1.3 Maksud dan tujuan
1.3.1 Maksud
Maksud dari penelitian ini adalah untuk mengetahui kemampuan E.cottonii menyerap ion logam terutama ion Pb2+.
1.3.2 Tujuan
1. Menentukan kapasitas penyerapan ion Pb2+ oleh rumput laut (Euchema Cottonii) berdasrkan variasi waktu dan konsentrasi.
2. Menentukan kapasitas penyerapan rumput laut (Euchema Contonii)? terhadap ion Pb2+.

1.4. Manfaat
Manfaat penelitian ini antara lain berupa informasi tentang parameter interaksi Euchema Cottonii terhadap ion Pb2+ sehingga dapat dijadikan dasar untuk mengolah lingkungan perairan yang terkontaminasi oleh logam berat.


BAB II
TINJAUAN PUSTAKA

2.1 Keadaan Perairan
Indonesia telah dikenal luas sebagai negara kepulauan yang 2/3 wilayahnya adalah lautan dan mempunyai garis pantai terpanjang di dunia yaitu 80.791,42 Km.
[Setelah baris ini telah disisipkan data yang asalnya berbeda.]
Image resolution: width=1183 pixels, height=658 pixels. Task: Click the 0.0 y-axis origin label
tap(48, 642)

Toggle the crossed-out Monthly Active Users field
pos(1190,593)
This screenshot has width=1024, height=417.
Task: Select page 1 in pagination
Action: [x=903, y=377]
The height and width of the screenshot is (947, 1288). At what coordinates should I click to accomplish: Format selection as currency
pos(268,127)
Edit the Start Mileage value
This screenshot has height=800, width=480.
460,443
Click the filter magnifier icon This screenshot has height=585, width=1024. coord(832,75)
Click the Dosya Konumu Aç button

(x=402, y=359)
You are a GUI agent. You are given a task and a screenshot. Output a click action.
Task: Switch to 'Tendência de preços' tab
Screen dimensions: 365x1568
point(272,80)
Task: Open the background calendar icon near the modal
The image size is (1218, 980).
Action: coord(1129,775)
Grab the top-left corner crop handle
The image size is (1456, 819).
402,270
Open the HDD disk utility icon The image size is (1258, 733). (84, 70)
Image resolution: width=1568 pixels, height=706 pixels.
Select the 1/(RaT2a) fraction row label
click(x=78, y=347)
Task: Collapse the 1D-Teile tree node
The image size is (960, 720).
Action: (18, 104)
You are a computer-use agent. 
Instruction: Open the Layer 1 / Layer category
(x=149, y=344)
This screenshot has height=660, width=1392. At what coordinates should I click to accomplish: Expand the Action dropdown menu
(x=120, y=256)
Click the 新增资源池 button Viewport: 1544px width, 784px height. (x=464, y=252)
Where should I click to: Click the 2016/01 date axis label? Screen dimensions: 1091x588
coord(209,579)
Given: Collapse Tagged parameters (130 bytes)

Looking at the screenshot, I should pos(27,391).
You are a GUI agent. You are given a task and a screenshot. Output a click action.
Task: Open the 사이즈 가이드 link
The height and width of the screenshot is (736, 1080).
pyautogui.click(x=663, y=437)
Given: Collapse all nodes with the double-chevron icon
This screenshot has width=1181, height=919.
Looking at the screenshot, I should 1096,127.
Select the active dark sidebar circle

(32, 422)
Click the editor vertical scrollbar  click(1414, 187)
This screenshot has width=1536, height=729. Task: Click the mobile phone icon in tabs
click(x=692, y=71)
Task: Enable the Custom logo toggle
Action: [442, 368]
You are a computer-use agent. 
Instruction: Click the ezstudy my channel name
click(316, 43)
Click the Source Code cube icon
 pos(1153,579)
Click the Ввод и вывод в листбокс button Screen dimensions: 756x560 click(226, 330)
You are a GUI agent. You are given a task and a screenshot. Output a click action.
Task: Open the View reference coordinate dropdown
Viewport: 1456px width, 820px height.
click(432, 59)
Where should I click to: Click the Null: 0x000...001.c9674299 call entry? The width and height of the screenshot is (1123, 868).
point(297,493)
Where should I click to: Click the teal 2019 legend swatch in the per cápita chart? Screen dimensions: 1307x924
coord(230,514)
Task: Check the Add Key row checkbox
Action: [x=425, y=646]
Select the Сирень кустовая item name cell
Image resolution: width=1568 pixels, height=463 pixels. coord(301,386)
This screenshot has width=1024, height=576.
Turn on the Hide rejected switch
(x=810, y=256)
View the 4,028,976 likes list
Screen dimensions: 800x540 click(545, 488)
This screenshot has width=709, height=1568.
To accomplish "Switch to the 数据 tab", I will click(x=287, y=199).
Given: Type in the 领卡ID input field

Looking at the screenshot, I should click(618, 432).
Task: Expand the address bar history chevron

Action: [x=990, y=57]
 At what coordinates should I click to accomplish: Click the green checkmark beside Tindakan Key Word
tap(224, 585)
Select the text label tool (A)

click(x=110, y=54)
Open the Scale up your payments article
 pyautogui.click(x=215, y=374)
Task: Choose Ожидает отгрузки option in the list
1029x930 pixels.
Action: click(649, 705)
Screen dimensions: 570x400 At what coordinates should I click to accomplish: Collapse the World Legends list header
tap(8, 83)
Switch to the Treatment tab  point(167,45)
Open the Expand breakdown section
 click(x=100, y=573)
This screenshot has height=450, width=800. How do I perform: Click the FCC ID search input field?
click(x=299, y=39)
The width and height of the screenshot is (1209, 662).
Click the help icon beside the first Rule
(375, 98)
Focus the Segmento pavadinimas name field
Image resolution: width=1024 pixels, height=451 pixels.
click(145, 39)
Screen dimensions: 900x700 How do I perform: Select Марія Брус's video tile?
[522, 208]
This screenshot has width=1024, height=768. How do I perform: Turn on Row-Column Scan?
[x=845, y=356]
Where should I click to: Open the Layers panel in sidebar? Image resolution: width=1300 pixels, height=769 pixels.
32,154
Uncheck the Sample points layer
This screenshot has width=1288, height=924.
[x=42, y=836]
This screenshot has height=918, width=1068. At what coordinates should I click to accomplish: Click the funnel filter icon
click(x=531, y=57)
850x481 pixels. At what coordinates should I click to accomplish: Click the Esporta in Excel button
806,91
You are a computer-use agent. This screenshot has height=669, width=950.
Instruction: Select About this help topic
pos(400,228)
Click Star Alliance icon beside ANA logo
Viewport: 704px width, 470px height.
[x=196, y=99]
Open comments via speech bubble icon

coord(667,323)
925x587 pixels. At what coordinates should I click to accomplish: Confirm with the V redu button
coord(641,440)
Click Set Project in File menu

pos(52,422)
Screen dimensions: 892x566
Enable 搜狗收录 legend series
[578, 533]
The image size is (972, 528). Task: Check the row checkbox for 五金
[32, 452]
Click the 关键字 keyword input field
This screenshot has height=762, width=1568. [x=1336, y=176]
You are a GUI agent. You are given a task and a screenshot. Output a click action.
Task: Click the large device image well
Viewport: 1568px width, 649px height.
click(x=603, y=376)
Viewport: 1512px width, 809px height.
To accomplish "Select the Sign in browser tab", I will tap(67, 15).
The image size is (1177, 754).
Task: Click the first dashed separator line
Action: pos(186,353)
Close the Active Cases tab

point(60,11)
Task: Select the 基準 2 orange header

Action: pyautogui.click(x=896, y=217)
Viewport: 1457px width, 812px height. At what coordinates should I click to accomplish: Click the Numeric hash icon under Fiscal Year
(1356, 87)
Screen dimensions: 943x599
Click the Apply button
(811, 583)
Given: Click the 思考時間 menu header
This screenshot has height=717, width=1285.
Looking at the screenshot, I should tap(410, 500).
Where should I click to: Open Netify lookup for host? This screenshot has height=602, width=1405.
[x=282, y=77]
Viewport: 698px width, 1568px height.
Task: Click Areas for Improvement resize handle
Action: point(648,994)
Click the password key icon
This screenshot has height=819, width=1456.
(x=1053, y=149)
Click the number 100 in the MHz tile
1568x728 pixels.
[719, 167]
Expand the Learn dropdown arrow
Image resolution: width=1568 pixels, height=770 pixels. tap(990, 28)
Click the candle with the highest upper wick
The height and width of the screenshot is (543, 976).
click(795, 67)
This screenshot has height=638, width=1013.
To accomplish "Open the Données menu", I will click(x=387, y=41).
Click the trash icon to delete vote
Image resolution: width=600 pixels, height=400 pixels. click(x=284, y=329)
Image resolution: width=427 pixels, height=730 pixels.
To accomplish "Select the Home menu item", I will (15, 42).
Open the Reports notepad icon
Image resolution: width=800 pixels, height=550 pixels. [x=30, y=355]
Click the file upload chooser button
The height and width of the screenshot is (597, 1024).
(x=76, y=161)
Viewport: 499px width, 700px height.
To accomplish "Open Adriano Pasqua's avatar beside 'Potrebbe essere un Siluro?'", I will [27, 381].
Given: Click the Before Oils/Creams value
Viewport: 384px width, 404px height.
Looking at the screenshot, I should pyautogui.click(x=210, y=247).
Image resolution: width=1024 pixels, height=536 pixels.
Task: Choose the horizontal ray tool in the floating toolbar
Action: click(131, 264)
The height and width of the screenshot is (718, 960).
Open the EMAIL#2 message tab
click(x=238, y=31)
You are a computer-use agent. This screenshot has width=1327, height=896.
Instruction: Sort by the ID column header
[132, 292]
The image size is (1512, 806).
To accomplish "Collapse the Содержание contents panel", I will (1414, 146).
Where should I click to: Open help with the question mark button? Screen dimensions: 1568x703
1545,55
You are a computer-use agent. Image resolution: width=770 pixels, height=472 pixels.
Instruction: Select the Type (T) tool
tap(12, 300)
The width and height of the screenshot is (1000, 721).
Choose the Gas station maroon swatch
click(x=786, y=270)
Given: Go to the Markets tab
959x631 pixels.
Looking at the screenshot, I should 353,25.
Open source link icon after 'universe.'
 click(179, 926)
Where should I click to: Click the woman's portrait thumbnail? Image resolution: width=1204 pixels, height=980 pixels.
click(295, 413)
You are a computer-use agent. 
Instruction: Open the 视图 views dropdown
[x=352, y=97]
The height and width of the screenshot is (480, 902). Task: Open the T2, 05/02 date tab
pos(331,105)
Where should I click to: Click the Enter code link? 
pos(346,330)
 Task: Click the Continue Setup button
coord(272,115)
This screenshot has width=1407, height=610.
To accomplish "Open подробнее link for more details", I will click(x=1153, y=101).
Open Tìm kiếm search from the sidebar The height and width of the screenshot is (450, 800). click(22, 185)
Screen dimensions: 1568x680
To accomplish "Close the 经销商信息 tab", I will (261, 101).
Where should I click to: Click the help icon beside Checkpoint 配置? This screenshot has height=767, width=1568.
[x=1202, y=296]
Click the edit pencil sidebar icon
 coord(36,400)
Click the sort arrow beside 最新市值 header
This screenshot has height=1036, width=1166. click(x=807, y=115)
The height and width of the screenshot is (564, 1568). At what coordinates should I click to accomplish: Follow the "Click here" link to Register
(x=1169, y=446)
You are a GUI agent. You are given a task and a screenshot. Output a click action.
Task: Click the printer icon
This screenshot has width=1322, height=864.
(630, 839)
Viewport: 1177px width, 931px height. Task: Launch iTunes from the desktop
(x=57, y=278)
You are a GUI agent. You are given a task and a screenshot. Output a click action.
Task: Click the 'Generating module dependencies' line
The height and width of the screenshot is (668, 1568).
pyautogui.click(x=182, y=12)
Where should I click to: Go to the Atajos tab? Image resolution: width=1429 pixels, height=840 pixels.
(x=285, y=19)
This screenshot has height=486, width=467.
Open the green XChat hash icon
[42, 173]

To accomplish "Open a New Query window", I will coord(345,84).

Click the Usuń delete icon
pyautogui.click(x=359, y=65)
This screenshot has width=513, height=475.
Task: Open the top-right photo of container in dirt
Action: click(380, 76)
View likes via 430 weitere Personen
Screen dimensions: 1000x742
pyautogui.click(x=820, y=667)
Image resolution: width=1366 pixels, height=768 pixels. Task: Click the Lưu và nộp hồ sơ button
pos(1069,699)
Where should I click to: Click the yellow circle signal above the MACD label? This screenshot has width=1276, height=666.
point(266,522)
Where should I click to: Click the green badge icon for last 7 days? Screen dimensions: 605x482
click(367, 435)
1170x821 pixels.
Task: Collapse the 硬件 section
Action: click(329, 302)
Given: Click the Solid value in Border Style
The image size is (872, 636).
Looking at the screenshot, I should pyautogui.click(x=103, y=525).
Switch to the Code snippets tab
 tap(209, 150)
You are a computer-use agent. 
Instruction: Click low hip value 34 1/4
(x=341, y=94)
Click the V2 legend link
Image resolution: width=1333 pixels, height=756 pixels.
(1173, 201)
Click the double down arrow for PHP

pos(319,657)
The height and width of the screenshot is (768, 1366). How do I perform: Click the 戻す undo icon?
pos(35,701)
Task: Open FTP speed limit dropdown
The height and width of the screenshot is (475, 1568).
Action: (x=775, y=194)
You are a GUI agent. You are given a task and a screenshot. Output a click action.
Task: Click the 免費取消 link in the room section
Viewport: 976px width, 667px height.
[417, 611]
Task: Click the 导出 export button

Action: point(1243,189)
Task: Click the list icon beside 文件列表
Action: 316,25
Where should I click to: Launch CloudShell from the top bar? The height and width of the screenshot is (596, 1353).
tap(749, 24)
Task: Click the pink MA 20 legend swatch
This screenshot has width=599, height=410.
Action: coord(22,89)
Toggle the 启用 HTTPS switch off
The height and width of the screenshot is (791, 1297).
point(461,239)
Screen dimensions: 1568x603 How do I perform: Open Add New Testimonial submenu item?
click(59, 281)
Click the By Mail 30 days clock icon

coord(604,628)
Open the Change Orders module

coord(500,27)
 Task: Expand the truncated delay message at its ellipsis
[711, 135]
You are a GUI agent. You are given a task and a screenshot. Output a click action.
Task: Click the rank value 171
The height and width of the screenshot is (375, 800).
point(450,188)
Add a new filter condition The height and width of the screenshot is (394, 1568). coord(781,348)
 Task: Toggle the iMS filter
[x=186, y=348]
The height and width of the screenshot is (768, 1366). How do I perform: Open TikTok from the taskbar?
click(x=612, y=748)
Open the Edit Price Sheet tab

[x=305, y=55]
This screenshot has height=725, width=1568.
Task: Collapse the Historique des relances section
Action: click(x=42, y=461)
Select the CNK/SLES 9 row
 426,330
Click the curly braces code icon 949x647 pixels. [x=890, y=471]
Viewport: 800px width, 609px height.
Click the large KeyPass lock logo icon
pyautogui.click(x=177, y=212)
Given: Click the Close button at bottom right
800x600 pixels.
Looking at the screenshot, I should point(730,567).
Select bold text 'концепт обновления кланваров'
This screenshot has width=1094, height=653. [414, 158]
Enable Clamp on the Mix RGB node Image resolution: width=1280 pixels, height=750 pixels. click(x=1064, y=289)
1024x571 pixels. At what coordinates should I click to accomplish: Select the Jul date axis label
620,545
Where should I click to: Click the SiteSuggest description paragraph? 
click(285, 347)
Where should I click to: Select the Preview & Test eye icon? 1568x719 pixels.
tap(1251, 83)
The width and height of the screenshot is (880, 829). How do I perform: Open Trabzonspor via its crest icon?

Di dalam lautan terdapat bermacam-macam mahluk hidup baik berupa tumbuhan air maupun hewan air. Salah satu mahluk hidup yang tumbuh dan berkembang di laut adalah alga (Putra, 2006). Lautan merupakan bagian penting dari kelangsungan hidup manusia, kita dapat bayangkan jika lautan kita tercemar/rusak sehingga sebagian dari biomasa itu tercemar. Sementara 60% populasi manusia bumi ini tinggal di 60 km dari sebuah pantai yang sangat bergantung pada hasil laut (Sudrajad, 2006).
Secara normal, laut memiliki daya asimilasi untuk memproses dan mendaur ulang bahan-bahan pencemar yang masuk ke dalam badan air. Akan tetapi dengan semakin tingginya konsentrasi akumulasi bahan pencemar ke dalam perairan laut akan mengakibatkan daya asimilatif laut sebagai gudang sampah menjadi menurun dan menimbulkan masalah lingkungan. Dampak pencemaran ini memberi pengaruh dalam kehidupan manusia, organisme lain serta lingkungan sekitarnya. Untuk itu secara dini sumber pencemar dan bahan-bahan pencemar perlu dikendalikan agar kelak tidak merusak lingkungan laut. Logam Pb dan Hg yang merupakan jenis bahan pencemar di laut, selain dapat menurunkan kualitas dan produktivitas perairan laut, juga dapat menimbulkan keracunan, karena unsur Hg dan Pb merupakan unsur logam berbahaya yang dapat menimbulkan penyakit pada manusia apabila terakumulasi pada organisme perairan yang dikonsumsi manusia (Siahainenia, 2001). Logam yang ada pada perairan suatu saat akan turun dan mengendap pada dasar perairan, membentuk sedimentasi, hal ini akan menyebabkan organisme yang mencari makan di dasar perairan (udang, rajungan, dan kerang) akan memiliki peluang yang besar untuk terpapar logam berat yang telah terikat di dasar perairan dan membentuk sedimen (Rahman, 2006).
Pencemaran laut oleh logam berat bukan lagi merupakan suatu masalah baru yang mengancam kesejahteraan hidup manusia. Karena laut telah lama dipandang sebagai tempat akhir yang cocok untuk pembuangan limbah yang dihasilkan oleh manusia, dengan anggapan bahwa volume lautan di dunia ini sangat luas yang mempunyai kemampuan tidak terbatas untuk menyerap segala sesuatu yang dibuang ke dalamnya baik sengaja maupun yang tidak disengaja (Nybakken, 1988).
Sastrawijaya (1991) menyatakan bahwa pencemaran perairan merupakan masalah lingkungan hidup yang perlu dipantau sumber dan dampaknya terhadap ekosistem. Dalam memantau pencemaran air digunakan kombinasi komponen fisika, kimia dan biologi. Penggunaan salah satu komponen saja sering tidak dapat menggambarkan keadaan yang sebenarnya, penggunaan komponen fisika dan kimia saja hanya akan memberikan gambaran kualitas lingkungan sesaat dan cenderung memberikan hasil dengan penafsiran dan kisaran yang luas, oleh sebab itu penggunaan komponen biologi juga sangat diperlukan karena fungsinya yang dapat mengantisipasi perubahan pada lingkungan kualitas perairan.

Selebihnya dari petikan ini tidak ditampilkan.